Interestingly, the expression of important DNA repair proteins was significantly decreased upon CAPER knockdown in MDA-MB-231 cells. In fact, following Western blot analyses, we observed significant decreases in the total protein levels of c-Abl (2-fold, p < 0.01, n = 3), retinoblastoma protein (Rb) (3-fold, p < 0.05, n = 3) and RAD51 (3.5-fold, p < 0.01, n = 3), suggesting CAPER’s involvement in regulating effector DNA repair proteins (Figure 8A and 8B).

CAPER Knockdown decreases the levels of c-Abl, RAD51 and retinoblastoma proteins, essential proteins involved in homologous recombination repair of DNA in MDA-MB-231 cells.

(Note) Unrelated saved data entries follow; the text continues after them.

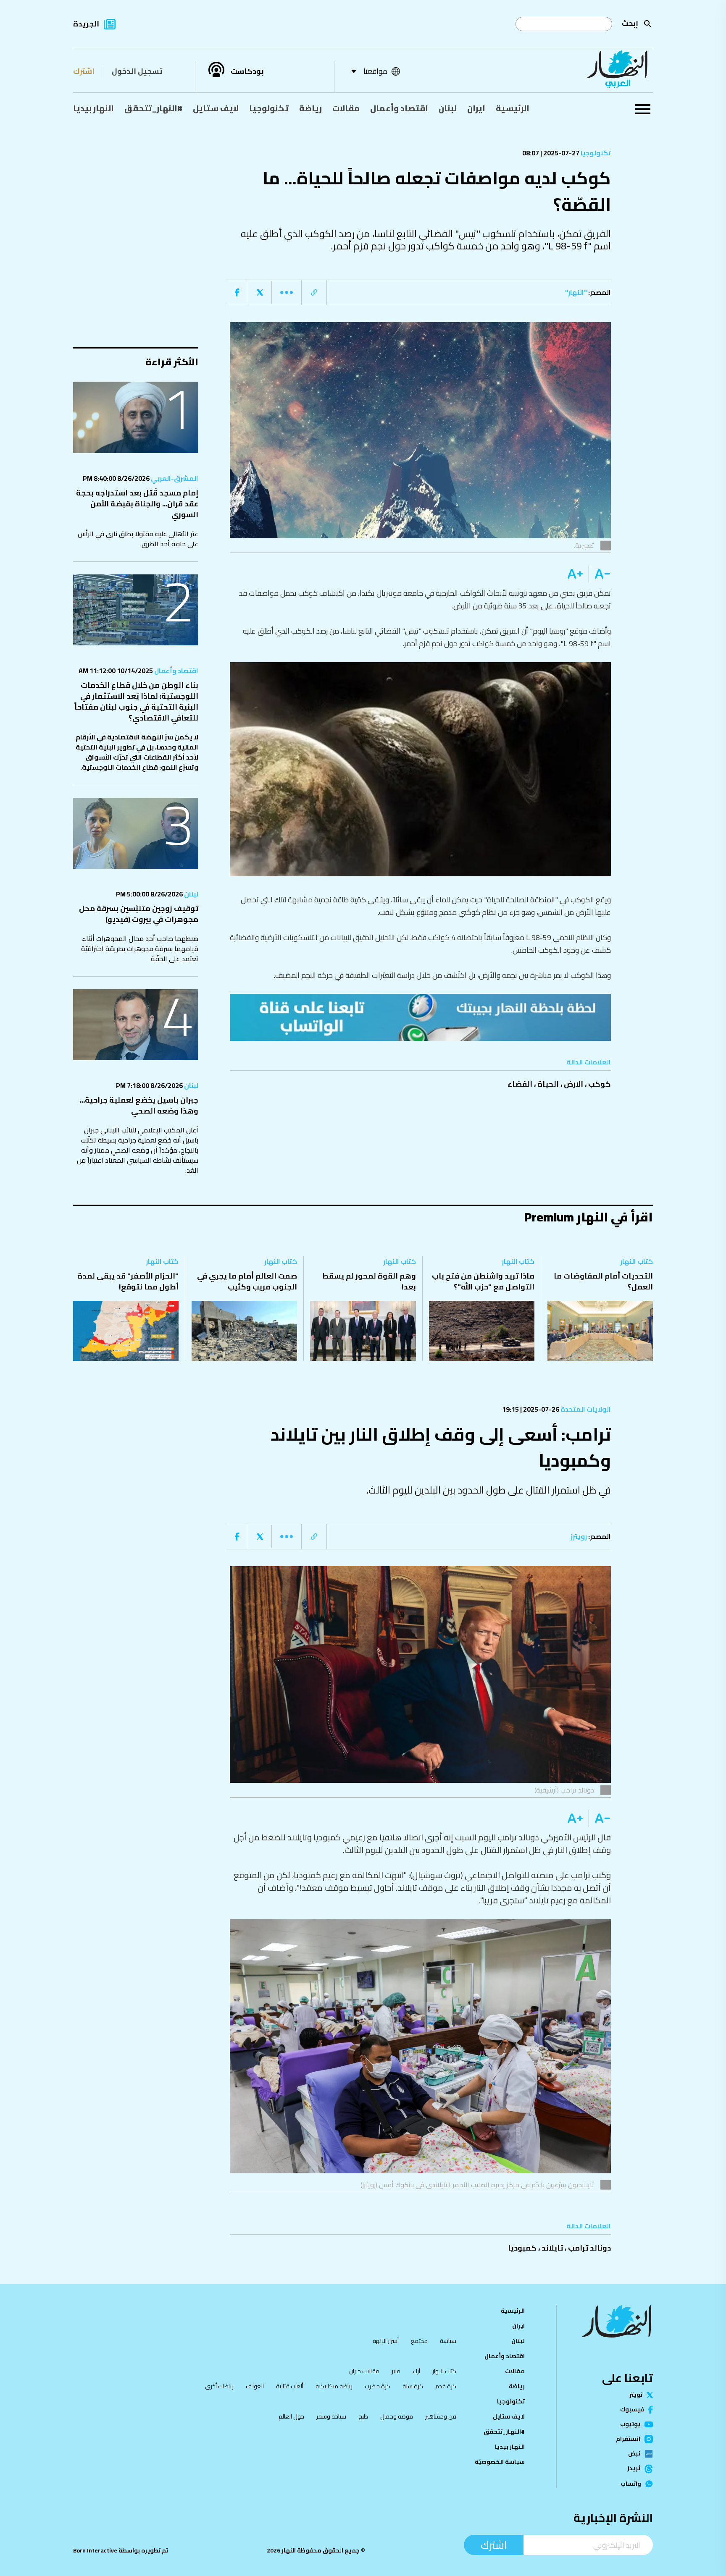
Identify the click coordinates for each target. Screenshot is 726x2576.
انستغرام (628, 2439)
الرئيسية (512, 108)
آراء (416, 2371)
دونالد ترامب (589, 2248)
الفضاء (520, 1084)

Figure 8: CAPER Knockdown decreases the levels of c-Abl, RAD51 and retinoblastoma proteins, essential proteins involved in homologous recombination repair of DNA in MDA-MB-231 cells. (A) Western blot analysis shows the effects of CAPER knockdown on DNA repair protein expression levels. (B) Quantitation was performed through densitometry using Image J which revealed that down-regulation of CAPER (7-fold, p < 0.001, n = 3) following lentiviral infection caused significant changes in c-Abl (p < 0.01, 2-fold, n = 3), RAD51 (p < 0.01, 2.5-fold, n = 3) and Rb (p < 0.05, 3-fold, n = 3) protein levels in MDA-MB-231 cells.

DISCUSSION

Although previously shown to be upregulated in invasive breast cancer and DCIS, CAPER expression has never been reported among specific histological subtypes. Our present data demonstrate for the first time an upregulation of CAPER protein expression in a cohort of patients as part of each major breast cancer subtypes (ER+, HER2+, and TNBC) compared to normal breast tissue as defined by H-scoring method [13]. These immunohistochemical results emphasize that CAPER expression might be needed for the growth of several different breast cancer subtypes. In fact, our group previously showed that knockdown of CAPER in an ER-dependent cell line significantly impaired their growth both in vitro and in vivo [12]. Since TNBC possesses the most aggressive features, we focused the current study on the functional role of CAPER in that subtype. However, it remains to be confirmed whether CAPER knockdown could also prevent the growth of HER2+ cancer cells and this should be investigated further in future studies.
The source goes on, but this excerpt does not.